* [WORK TO BE COMPLETED]:
Print back every record below, exactly as it stands.

* [Stored data]:
----------
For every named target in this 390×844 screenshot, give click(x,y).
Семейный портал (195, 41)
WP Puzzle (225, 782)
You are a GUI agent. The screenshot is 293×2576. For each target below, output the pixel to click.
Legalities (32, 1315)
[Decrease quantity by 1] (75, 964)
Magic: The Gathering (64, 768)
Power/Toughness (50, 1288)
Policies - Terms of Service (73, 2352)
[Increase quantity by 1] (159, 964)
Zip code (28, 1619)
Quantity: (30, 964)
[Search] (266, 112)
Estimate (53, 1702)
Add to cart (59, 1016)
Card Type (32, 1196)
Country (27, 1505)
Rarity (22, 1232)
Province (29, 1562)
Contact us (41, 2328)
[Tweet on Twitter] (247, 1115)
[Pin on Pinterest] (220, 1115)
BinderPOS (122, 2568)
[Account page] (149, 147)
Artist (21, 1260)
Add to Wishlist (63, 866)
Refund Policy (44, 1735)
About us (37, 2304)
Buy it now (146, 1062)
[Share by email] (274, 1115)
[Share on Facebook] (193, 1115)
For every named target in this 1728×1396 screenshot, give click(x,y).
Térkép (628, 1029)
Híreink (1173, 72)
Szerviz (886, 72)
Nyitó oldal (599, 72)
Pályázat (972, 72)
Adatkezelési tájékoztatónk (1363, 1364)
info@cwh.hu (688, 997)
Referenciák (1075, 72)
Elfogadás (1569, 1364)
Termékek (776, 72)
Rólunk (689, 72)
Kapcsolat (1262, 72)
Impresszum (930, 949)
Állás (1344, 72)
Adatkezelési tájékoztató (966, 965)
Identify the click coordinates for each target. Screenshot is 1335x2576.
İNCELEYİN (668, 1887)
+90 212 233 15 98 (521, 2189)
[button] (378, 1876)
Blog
----------
* [SOLUTION FOR THIS EXERCISE]:
For every named target in this 390×844 screenshot, give click(x,y).
Семейный портал (195, 41)
WP Puzzle (225, 782)
You are a GUI agent. The screenshot is 293×2576. For each target below, output the pixel to click.
Legalities (32, 1315)
[Decrease quantity by 1] (75, 964)
Magic: The Gathering (64, 768)
Power/Toughness (50, 1288)
Policies - Terms of Service (73, 2352)
[Increase quantity by 1] (159, 964)
Zip code (28, 1619)
Quantity: (30, 964)
[Search] (266, 112)
Estimate (53, 1702)
Add to cart (59, 1016)
Card Type (32, 1196)
Country (27, 1505)
Rarity (22, 1232)
Province (29, 1562)
Contact us (41, 2328)
[Tweet on Twitter] (247, 1115)
[Pin on Pinterest] (220, 1115)
BinderPOS (122, 2568)
[Account page] (149, 147)
Artist (21, 1260)
Add to Wishlist (63, 866)
Refund Policy (44, 1735)
About us (37, 2304)
Buy it now (146, 1062)
[Share by email] (274, 1115)
[Share on Facebook] (193, 1115)
For every named target in this 1728×1396 screenshot, give click(x,y).
Térkép (628, 1029)
Híreink (1173, 72)
Szerviz (886, 72)
Nyitó oldal (599, 72)
Pályázat (972, 72)
Adatkezelési tájékoztatónk (1363, 1364)
info@cwh.hu (688, 997)
Referenciák (1075, 72)
Elfogadás (1569, 1364)
Termékek (776, 72)
Rólunk (689, 72)
Kapcsolat (1262, 72)
Impresszum (930, 949)
Állás (1344, 72)
Adatkezelési tájékoztató (966, 965)
Identify the click coordinates for each target. Screenshot is 1335x2576.
İNCELEYİN (668, 1887)
+90 212 233 15 98 (521, 2189)
[button] (378, 1876)
Blog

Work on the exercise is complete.